# Having trouble locating reverse light switch



## VersaDaily2021 (Nov 15, 2021)

I have a 2008 Nissan Versa S Hatch automatic my reverse light won’t come on I tested the bulbs and fuses all good just can’t find the light switch to replace it please help


----------



## VStar650CL (Nov 12, 2020)

What drives the lamps depends if your tranny is a conventional A/T or a CVT. The only thing common to both is the fuse, which is #51 in the IPDM under the hood.

On the A/T the lamps are driven straight off "R" position of the PNP Switch located on the left-rear of the transaxle. It's an orange wire and it should go hot whenever the shifter is in the R position. If it does, then your problem is in the wiring or bulb grounds and not the switch.

On a CVT the lamps are driven by a relay controlled by the TCM (tranny controller). The relay is located in the Fusible Link Box in front of the battery. The Brown (main supply) and thin Light Blue (coil supply) relay wires should be hot anytime the key is on. The heavy Lt Blue wire is the output to the lights, if it goes hot when the shifter is in R then your problem is in the wiring or bulb grounds and not the relay. If it doesn't go hot and a new relay doesn't help, then the Purple wire which runs to the TCM may be broken. That wire should show 12V (through the relay coil) when in any shift position except R, then go to ground (0V) when in R.


----------



## VersaDaily2021 (Nov 15, 2021)

I have the A/T trans I’m just having trouble locating the switch I want to replace it can’t find it. So when opening the hood and facing it where should I find it kindly reply?


----------



## VStar650CL (Nov 12, 2020)

Back of the tranny on the driver's side, #5 in the diagram. You probably won't find it without lifting the front and peeking behind the fenderwell cover.


----------



## VersaDaily2021 (Nov 15, 2021)

perfect I get it now basically since mine has the non CVT I should be worried about the PNP and not the reverse light switch plug, cuoisidently I scanned my car in autozone and it did come back as a PNP error


----------



## VStar650CL (Nov 12, 2020)




----------



## VersaDaily2021 (Nov 15, 2021)

you have an amazing talent thanks so much


----------



## VStar650CL (Nov 12, 2020)

You're most welcome, glad to help. Happy motoring!


----------



## rtmasagca (Jan 6, 2022)

VStar650CL said:


> You're most welcome, glad to help. Happy motoring!


guys can you please help me to find which color for the reverse positive pole


----------



## VStar650CL (Nov 12, 2020)

If you tell us exactly what your model-year and transmission are, sure. As you can see above, there are three different drive methods for the lamps depending on the tranny, and there may be wiring differences between MY's and between sedan/hatchback as well.


----------



## rtmasagca (Jan 6, 2022)

It''s tiida 2008 AT hatch back


----------



## VStar650CL (Nov 12, 2020)

If it's the same as US models, the wire will be Orange coming out of the PNP switch, change to Lt Blue in the Main Harness, then change again to Yellow in the Body Harness (Yellow at the combination lamps). The ground wire at the combo lamps is Black and is common with the other bulbs in the lamp assembly.


----------



## rtmasagca (Jan 6, 2022)

VStar650CL said:


> If it's the same as US models, the wire will be Orange coming out of the PNP switch, change to Lt Blue in the Main Harness, then change again to Yellow in the Body Harness (Yellow at the combination lamps). The ground wire at the combo lamps is Black and is common with the other bulbs in the lamp assembly.


Thanks brother i'll check it. My car came from Japan


----------



## VStar650CL (Nov 12, 2020)

rtmasagca said:


> Thanks brother i'll check it. My car came from Japan


You're most welcome. Yah, JDM cars can turn into a real guessing game, wiring documentation is usually very hard to find. Good luck!


----------



## rtmasagca (Jan 6, 2022)

Yeah bro, I been reaching diagram hard to find


----------

TASKS TO PERFORM:
1) Answer these questions using the forum thread on the reverse lights.
(a) Which fuse number in the IPDM is common to both transmission types?
(b) On a CVT, where is the relay that drives the lamps located?
(c) What color is the ground wire at the combination lamps?
2) From the forum thread on the reverse lights, extract the passage between "Back of the" and "the fenderwell cover.", inclusive.

DATA SECTION:
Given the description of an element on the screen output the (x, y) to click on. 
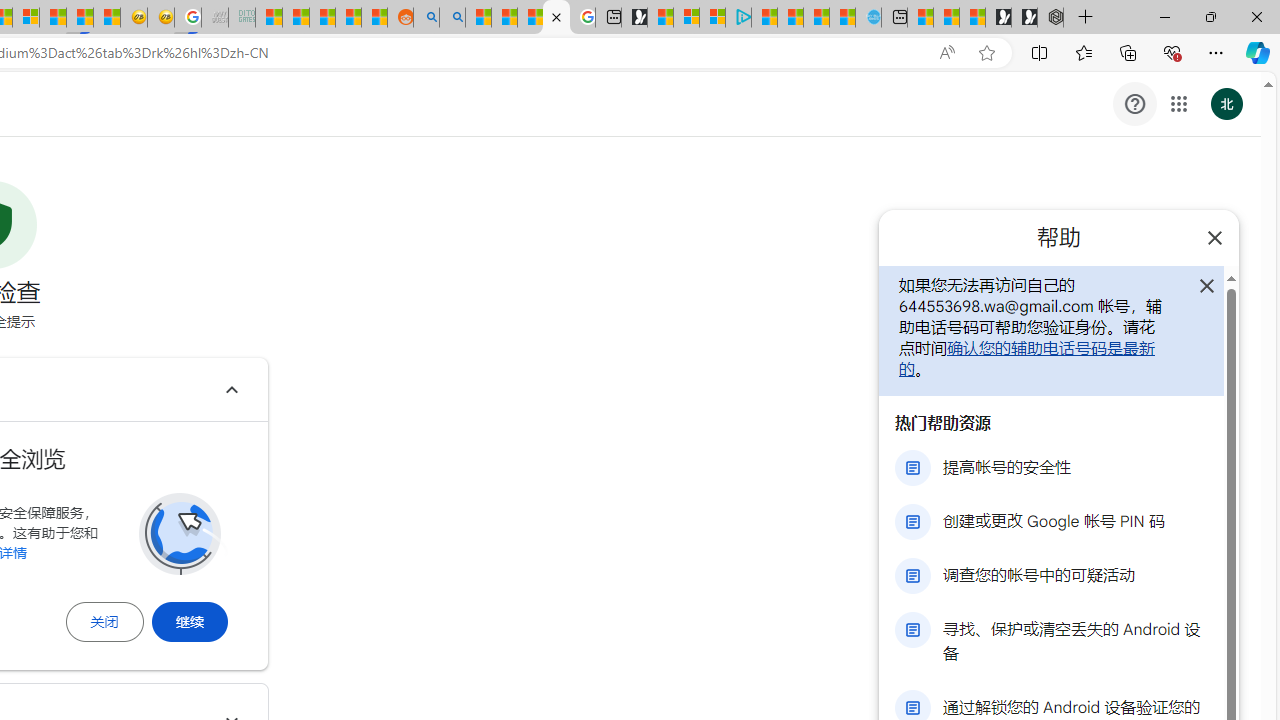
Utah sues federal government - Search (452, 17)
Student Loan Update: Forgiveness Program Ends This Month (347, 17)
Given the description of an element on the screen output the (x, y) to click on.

--

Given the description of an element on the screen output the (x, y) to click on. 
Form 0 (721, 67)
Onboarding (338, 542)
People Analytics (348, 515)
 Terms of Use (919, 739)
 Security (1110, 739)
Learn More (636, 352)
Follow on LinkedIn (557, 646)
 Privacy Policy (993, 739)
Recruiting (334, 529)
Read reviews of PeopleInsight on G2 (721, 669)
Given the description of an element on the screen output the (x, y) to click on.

PROBLEM SOLUTIONS:
1)
(a) #51
(b) In the Fusible Link Box in front of the battery
(c) Black

2)
Back of the tranny on the driver's side, #5 in the diagram. You probably won't find it without lifting the front and peeking behind the fenderwell cover.